→ 데이터 항목:
□ □ □
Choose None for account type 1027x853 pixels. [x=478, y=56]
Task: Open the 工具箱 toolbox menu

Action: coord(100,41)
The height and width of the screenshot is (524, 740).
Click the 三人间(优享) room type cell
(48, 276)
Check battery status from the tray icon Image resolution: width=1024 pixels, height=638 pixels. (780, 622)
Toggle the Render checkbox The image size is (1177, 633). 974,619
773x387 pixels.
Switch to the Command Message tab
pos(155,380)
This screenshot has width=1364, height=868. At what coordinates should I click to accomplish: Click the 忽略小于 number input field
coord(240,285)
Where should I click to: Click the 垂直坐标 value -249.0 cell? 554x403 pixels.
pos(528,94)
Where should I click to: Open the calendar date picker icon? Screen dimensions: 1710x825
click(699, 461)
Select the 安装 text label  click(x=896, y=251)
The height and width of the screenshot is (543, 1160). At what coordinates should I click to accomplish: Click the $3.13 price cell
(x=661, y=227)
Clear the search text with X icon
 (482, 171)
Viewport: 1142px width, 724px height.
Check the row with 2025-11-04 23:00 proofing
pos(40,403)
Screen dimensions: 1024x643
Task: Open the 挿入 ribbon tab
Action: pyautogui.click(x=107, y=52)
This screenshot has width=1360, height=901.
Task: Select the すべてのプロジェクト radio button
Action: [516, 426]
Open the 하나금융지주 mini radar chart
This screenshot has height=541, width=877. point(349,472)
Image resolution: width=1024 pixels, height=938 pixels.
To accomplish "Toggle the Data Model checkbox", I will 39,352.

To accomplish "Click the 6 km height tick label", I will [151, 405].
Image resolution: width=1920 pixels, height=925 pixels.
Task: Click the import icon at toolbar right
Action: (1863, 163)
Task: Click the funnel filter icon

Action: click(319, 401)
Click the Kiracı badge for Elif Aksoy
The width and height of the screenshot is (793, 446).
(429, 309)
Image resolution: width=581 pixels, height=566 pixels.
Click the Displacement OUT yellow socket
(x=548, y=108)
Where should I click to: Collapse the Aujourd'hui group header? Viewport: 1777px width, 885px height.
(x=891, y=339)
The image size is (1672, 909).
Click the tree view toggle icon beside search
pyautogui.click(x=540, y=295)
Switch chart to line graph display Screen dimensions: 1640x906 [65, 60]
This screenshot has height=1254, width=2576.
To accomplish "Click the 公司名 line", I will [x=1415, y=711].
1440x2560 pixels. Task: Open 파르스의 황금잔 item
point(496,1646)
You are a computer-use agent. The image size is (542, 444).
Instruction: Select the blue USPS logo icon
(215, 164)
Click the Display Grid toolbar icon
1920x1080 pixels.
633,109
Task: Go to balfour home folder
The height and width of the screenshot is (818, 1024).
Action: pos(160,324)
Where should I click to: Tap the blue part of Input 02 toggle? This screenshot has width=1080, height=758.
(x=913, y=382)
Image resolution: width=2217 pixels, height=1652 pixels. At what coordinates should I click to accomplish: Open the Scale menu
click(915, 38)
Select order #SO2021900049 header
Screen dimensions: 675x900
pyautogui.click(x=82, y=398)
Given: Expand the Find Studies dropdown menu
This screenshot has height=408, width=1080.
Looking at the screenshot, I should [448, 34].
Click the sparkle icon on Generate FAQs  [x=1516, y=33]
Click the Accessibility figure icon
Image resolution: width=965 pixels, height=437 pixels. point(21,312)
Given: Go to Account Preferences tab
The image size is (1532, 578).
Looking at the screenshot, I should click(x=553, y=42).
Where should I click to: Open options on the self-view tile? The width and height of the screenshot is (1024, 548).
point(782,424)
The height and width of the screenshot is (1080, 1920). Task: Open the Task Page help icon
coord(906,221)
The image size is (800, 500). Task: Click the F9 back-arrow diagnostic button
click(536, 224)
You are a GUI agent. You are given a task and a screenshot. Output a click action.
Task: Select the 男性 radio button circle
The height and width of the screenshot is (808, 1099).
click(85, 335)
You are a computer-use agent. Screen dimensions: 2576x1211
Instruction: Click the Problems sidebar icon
□ □ □
→ 연습 과제:
위 항목에서 "button"라는 단어가 들어 있는 줄을 모두 골라 옮겨 적으세요.

→ 정답 풀이:
Task: Select the すべてのプロジェクト radio button
The image size is (800, 500). Task: Click the F9 back-arrow diagnostic button
Task: Select the 男性 radio button circle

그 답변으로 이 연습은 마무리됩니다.